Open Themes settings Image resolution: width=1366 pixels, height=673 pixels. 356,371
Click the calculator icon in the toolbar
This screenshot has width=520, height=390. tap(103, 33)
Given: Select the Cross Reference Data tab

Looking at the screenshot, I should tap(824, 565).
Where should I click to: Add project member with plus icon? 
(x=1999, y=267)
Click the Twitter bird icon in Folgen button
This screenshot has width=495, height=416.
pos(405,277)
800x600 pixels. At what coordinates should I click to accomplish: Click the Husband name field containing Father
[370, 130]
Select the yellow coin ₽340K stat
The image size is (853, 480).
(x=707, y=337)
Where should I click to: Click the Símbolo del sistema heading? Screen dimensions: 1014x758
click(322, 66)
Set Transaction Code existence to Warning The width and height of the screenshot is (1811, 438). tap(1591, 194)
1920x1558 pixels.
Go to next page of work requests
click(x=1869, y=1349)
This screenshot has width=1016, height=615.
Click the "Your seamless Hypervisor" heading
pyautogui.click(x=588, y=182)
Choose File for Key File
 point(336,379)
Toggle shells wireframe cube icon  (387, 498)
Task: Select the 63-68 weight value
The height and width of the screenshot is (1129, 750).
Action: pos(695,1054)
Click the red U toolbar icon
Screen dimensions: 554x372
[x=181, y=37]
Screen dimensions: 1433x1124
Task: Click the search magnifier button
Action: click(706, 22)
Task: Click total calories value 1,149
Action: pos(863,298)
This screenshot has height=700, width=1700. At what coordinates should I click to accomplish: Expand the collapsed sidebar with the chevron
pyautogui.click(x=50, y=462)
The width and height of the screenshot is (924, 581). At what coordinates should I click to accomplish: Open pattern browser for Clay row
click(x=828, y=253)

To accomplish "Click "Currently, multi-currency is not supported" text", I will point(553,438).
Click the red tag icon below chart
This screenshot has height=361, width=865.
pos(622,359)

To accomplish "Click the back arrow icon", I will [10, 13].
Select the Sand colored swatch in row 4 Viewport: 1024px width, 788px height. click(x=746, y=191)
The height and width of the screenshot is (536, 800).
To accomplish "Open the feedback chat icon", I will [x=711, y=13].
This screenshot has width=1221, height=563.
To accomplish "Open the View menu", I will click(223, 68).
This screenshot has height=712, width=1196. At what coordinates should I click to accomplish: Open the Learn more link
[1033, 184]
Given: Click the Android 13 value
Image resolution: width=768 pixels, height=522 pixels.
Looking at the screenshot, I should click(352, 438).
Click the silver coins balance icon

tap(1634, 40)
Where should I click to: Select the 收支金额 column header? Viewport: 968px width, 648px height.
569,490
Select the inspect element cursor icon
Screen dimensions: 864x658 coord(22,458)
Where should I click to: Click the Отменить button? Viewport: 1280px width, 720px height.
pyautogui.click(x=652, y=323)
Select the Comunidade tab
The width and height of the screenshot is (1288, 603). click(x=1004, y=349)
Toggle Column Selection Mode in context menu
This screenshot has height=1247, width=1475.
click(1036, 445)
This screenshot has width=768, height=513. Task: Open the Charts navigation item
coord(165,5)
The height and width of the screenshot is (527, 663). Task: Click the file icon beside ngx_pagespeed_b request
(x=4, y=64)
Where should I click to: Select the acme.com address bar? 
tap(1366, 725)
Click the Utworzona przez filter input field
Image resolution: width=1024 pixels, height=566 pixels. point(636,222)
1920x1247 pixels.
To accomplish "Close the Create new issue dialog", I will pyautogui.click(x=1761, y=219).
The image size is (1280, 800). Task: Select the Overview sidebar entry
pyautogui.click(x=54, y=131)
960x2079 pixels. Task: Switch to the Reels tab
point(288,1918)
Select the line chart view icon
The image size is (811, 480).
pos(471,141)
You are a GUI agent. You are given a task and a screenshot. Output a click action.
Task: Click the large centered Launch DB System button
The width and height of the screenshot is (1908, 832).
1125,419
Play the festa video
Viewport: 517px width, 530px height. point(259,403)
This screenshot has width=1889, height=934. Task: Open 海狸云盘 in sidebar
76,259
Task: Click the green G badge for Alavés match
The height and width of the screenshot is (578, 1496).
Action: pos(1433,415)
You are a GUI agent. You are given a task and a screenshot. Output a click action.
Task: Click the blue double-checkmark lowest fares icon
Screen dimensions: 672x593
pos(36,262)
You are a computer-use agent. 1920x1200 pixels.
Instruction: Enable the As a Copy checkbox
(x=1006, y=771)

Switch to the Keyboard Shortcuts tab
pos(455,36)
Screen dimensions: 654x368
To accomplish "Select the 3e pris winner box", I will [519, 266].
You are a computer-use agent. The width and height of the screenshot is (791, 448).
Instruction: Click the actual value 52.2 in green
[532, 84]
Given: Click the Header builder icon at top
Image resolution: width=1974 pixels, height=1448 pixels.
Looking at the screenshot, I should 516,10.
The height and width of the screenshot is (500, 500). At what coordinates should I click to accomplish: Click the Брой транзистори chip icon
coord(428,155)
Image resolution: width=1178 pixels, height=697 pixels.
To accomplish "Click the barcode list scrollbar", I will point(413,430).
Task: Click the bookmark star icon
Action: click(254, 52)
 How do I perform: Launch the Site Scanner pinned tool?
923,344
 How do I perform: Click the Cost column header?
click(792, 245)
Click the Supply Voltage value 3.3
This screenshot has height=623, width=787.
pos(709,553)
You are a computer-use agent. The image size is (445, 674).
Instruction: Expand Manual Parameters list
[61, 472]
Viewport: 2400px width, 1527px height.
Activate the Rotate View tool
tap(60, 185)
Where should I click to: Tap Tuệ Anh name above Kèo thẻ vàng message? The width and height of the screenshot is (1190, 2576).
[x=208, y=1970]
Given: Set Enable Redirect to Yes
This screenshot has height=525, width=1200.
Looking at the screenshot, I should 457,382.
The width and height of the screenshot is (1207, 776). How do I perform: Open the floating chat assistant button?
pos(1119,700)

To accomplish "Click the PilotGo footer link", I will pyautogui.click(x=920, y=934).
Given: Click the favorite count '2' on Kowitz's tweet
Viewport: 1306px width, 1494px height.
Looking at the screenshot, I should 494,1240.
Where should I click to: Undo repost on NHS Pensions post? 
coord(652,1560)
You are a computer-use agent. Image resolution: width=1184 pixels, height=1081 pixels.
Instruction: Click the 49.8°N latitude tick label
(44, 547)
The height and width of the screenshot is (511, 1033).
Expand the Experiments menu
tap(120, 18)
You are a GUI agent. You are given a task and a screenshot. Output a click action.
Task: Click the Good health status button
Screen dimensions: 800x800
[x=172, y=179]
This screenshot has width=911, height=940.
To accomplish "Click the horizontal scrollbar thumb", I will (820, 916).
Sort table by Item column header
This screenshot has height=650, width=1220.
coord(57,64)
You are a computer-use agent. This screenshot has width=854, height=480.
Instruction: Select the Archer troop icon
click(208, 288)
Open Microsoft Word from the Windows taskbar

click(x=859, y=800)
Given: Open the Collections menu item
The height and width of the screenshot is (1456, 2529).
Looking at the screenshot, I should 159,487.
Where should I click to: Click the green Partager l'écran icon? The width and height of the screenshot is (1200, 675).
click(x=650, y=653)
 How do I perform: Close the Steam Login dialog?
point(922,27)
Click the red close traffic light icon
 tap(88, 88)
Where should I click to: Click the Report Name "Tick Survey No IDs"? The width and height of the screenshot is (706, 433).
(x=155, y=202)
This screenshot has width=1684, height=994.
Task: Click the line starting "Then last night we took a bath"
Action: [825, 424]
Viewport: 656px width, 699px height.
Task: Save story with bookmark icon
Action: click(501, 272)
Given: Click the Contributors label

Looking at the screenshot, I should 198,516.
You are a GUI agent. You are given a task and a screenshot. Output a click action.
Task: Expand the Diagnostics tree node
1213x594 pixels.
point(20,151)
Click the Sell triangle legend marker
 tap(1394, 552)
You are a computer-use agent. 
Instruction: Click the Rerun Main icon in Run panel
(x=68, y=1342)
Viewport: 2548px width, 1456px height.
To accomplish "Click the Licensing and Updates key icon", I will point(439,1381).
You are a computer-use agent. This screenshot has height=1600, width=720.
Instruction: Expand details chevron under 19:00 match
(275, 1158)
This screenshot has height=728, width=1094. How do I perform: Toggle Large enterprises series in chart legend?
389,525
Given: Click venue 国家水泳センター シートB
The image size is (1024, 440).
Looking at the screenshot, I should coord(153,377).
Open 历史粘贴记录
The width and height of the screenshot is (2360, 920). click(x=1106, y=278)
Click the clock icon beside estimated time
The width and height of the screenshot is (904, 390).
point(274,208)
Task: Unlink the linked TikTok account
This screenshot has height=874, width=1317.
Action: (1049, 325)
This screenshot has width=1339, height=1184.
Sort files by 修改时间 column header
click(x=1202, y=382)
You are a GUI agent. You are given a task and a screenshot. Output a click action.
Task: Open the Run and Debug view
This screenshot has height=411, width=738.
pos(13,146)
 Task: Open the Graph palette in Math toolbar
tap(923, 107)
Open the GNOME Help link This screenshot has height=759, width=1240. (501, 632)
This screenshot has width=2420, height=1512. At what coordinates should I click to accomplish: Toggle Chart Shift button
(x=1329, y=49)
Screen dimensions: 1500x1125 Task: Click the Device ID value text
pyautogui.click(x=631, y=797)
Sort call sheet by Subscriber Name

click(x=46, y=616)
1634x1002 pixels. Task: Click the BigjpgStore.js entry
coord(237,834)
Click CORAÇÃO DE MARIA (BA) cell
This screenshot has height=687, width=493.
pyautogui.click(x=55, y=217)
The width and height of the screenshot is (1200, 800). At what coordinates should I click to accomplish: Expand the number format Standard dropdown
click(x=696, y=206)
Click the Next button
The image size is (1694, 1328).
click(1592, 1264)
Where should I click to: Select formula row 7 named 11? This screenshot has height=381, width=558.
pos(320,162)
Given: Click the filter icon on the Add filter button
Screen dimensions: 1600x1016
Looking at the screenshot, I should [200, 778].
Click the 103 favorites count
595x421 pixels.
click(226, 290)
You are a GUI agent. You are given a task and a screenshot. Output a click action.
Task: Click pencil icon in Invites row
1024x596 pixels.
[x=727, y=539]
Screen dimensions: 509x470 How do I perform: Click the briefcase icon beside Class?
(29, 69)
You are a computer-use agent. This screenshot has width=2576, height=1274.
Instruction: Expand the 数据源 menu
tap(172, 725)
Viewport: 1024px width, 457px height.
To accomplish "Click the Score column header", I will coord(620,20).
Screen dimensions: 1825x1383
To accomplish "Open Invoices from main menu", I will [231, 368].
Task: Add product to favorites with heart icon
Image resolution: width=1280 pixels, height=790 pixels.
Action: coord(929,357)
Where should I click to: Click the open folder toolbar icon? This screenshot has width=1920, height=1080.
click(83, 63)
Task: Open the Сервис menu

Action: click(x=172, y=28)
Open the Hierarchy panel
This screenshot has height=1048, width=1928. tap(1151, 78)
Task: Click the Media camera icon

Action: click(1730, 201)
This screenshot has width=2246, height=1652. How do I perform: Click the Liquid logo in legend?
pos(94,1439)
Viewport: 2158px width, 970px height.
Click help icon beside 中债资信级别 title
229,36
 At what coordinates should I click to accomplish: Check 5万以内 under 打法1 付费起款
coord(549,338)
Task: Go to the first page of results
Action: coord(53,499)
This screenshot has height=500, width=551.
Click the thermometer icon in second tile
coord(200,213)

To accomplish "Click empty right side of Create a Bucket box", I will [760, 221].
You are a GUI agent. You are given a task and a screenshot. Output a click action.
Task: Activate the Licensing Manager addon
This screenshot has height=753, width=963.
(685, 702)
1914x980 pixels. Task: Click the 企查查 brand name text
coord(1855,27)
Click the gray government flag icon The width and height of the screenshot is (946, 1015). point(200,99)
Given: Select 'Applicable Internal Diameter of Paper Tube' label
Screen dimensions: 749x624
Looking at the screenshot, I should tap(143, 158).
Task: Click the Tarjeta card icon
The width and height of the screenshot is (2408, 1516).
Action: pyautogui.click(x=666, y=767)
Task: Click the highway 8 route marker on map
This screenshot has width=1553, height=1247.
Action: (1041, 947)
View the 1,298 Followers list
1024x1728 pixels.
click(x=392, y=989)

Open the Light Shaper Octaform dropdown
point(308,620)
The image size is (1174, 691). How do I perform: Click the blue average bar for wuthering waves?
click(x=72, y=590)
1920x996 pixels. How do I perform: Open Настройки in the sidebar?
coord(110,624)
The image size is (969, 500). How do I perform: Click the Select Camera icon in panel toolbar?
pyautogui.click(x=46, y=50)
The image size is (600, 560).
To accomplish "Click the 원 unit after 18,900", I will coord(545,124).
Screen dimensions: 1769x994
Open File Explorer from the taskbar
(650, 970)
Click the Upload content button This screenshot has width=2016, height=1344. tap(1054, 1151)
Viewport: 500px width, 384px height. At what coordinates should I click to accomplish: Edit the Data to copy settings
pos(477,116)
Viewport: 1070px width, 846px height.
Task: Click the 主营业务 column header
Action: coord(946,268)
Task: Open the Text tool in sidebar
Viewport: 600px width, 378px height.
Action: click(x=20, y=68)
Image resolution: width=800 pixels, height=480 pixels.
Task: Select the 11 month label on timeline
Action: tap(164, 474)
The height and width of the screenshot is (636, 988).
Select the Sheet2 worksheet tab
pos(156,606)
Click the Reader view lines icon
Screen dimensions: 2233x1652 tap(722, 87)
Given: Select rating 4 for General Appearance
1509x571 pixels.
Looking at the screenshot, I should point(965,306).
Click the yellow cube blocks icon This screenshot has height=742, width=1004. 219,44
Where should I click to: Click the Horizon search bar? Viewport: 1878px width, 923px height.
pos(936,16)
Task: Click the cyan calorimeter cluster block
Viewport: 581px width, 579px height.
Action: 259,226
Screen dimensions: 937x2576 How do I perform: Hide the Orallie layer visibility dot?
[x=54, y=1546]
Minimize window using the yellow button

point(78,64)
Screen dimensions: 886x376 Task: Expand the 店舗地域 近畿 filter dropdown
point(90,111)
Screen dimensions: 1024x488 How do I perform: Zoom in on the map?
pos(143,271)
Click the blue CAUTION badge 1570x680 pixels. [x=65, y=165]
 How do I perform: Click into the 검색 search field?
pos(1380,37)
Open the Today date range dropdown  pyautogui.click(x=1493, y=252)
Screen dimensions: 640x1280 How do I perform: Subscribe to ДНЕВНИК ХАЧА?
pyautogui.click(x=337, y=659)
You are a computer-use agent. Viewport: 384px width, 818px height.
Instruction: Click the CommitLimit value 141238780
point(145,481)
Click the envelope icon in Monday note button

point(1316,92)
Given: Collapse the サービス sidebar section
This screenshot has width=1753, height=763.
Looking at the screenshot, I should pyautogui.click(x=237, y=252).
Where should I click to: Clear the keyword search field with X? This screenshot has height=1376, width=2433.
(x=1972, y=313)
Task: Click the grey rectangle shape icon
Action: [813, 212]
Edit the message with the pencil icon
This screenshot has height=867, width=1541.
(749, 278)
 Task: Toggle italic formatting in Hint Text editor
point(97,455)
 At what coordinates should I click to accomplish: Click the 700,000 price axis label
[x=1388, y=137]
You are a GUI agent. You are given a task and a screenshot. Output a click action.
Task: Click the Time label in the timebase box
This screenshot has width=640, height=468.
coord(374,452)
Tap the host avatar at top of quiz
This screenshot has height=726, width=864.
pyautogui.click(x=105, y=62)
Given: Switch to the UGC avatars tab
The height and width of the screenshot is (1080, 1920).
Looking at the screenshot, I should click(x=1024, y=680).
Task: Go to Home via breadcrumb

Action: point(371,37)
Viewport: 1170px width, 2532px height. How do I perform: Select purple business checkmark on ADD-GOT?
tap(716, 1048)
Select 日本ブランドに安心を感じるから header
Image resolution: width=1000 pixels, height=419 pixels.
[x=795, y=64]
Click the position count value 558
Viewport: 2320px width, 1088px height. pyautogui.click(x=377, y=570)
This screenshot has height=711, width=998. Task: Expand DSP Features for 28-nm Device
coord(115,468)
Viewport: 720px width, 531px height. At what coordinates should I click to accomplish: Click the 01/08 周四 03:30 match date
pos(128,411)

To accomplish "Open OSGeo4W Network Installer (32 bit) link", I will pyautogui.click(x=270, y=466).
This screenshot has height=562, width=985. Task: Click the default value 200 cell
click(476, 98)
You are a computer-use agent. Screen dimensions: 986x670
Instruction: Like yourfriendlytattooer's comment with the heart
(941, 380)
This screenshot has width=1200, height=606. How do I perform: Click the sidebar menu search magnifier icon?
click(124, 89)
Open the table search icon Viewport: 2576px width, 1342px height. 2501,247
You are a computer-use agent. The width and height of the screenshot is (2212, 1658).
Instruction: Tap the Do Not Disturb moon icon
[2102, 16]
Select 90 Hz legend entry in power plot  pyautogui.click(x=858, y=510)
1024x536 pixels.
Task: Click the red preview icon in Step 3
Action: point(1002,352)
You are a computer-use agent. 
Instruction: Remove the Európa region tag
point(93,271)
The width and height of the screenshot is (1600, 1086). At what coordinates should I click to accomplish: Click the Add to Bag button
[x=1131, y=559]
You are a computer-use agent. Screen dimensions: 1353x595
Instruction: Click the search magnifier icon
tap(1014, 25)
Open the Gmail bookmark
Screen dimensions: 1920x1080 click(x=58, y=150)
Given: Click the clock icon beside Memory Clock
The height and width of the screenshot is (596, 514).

────────────────

» WHAT THE EXERCISE ASKS: Format the lines of the listing from the one containing "has width=854, height=480." through the one containing "click(x=859, y=800)", inclusive, as a JSON list of strings with one string per line, leaving out blank lines.

» TASK OUTPUT:
[
  "You are a computer-use agent. This screenshot has width=854, height=480.",
  "Instruction: Select the Archer troop icon",
  "click(208, 288)",
  "Open Microsoft Word from the Windows taskbar",
  "click(x=859, y=800)"
]